Ringvold and his team had previously studied Illex species laying egg masses in captivity before. They were so determined to find out what species of squid could produce something so unearthly that they posted on Facebook pages for diving clubs in places known to be inhabited by the squid, which spawn in the North Atlantic and the Mediterranean. When a pair of divers off the coast of Sweden finally had a blob encounter, they were equipped with a soda bottle which they were able to squeeze so it would suck some of the tissue off the gelatinous mass. Whatever it was, it bounced back to its spherical shape after that.

After spending a night in the freezer, the bottle went to a lab and was thawed before it was examined any further. It proved to be somewhat difficult to separate the squid eggs found inside from the surrounding mucus. Trying to suck some of the substance into a pipette easily clogged it with slime. While the sample preparations were on their way to Ringvold’s lab, three more enormous egg sacs were found in Norway, with one rapidly falling apart as hatchlings were getting ready to break free. That was something the researchers would find out later.

Now that it was being examined up close, the slimy stuff revealed ellipsoid eggs and tiny, transparent squid embryos that seemed to be from some other planet. Embryos from the four spheres were found to be at just as many different embryonic stages. DNA from the glob and eggs was compared to DNA in tissue from several squid species (one from a Korean fish market) until it was determined to belong to an Illex species, which the scientists had suspected. And I. coindetii was a match.
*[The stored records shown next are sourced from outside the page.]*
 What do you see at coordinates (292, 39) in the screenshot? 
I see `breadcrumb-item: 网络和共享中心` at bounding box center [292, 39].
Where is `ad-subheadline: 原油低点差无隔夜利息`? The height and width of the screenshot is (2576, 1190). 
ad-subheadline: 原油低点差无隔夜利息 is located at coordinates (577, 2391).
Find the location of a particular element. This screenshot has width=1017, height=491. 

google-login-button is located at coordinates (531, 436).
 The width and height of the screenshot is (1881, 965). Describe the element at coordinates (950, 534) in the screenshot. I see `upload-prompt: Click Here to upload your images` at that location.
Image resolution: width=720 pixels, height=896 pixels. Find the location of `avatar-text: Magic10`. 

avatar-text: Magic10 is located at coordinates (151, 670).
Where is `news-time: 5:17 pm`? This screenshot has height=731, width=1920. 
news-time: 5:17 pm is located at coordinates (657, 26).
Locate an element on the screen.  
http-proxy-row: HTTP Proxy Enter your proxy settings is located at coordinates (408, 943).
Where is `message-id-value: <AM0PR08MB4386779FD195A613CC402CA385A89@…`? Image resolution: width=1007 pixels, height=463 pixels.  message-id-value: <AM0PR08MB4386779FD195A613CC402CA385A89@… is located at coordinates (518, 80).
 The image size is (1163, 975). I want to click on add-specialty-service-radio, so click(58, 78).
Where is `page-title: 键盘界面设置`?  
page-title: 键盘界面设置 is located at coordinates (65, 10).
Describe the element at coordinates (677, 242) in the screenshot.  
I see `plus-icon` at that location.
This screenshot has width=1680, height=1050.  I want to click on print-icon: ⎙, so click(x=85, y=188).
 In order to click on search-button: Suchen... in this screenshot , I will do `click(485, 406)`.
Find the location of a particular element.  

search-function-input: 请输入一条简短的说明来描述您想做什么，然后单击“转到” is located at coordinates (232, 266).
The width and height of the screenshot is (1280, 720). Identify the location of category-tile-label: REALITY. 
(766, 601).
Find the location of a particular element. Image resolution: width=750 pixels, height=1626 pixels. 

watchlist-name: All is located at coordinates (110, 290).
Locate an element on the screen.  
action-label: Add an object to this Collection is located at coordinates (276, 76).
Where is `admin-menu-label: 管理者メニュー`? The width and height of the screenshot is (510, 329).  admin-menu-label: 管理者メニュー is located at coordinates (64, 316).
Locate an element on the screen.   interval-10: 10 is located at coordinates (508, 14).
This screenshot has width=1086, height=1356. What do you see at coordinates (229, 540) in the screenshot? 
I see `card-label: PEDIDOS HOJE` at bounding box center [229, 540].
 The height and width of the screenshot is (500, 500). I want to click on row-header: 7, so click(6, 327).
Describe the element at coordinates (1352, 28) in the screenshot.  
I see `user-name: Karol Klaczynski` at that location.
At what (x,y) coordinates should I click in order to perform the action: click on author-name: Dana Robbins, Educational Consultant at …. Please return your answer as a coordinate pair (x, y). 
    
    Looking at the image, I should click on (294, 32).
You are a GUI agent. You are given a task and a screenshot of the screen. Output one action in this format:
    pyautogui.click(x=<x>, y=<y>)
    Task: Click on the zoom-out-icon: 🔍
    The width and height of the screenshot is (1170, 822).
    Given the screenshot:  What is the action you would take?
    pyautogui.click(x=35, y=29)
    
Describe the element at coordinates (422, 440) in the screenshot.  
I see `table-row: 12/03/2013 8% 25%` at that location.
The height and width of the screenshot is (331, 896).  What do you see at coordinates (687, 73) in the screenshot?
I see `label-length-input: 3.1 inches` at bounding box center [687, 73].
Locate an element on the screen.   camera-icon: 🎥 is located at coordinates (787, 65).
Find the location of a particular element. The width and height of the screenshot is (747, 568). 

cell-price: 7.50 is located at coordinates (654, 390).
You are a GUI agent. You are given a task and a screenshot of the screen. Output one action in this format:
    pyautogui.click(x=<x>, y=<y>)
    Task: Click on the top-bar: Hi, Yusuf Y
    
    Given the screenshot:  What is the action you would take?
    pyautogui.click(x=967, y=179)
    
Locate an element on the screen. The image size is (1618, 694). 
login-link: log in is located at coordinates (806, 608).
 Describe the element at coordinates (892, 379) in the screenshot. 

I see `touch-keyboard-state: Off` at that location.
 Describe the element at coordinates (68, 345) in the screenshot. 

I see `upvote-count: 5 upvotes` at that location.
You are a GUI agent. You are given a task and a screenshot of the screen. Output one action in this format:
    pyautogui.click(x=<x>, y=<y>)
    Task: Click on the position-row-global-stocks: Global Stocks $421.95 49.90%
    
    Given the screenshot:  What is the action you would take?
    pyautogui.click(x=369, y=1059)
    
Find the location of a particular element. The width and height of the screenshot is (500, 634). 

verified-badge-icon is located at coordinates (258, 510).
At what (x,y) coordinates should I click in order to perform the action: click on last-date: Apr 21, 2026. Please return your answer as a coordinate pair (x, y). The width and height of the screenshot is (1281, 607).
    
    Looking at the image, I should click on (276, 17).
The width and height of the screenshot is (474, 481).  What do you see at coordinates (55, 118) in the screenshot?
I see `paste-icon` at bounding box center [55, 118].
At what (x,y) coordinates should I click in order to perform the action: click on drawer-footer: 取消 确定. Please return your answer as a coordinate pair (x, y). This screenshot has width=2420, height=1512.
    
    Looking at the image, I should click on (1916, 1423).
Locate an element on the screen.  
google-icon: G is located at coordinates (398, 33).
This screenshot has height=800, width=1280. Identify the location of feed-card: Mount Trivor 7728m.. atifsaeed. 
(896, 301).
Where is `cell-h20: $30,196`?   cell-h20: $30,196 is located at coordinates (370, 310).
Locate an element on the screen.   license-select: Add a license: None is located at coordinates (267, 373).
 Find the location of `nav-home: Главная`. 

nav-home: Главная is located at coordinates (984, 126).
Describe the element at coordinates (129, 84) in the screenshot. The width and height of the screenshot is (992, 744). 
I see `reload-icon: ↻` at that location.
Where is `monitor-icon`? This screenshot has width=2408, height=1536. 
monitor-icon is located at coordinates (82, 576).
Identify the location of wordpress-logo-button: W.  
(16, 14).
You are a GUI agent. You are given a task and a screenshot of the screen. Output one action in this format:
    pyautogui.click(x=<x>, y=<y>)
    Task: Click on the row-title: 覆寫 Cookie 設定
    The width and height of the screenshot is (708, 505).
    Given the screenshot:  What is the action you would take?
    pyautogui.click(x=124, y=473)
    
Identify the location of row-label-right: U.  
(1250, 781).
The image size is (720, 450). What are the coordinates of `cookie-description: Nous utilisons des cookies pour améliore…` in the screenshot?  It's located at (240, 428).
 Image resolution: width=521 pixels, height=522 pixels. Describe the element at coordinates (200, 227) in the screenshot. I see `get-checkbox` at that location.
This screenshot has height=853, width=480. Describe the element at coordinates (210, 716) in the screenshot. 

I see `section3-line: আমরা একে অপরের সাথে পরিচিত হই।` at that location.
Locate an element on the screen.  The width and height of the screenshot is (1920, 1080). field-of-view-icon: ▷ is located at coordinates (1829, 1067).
There was something else particularly strange about some of the blobs. They had a dark stripe around the middle, and what exactly that is for remains a mystery. It is most likely that it was either ink accidentally ejected by the female squid as she laid the eggs, or pigment meant to camouflage the otherwise translucent orb as it bobbed in the open ocean, left unprotected and prone to attacks from hungry predators. It could have also been squid ink that was squirted out purposely for that reason. The stripe appears to be an eel or some other type of elongated fish from far away, and it could be that the eggs are kept safe by this illusion.

“The function of the spheres is protection and transport of the offspring by sea currents for paralarval dispersal. Inside these gelatinous structures, the eggs and newly hatched paralarvae are protected from predation,” Ringvold said.

Cephalopods really can get that weird. No wonder creatures inspired by them end up starring in horror movies.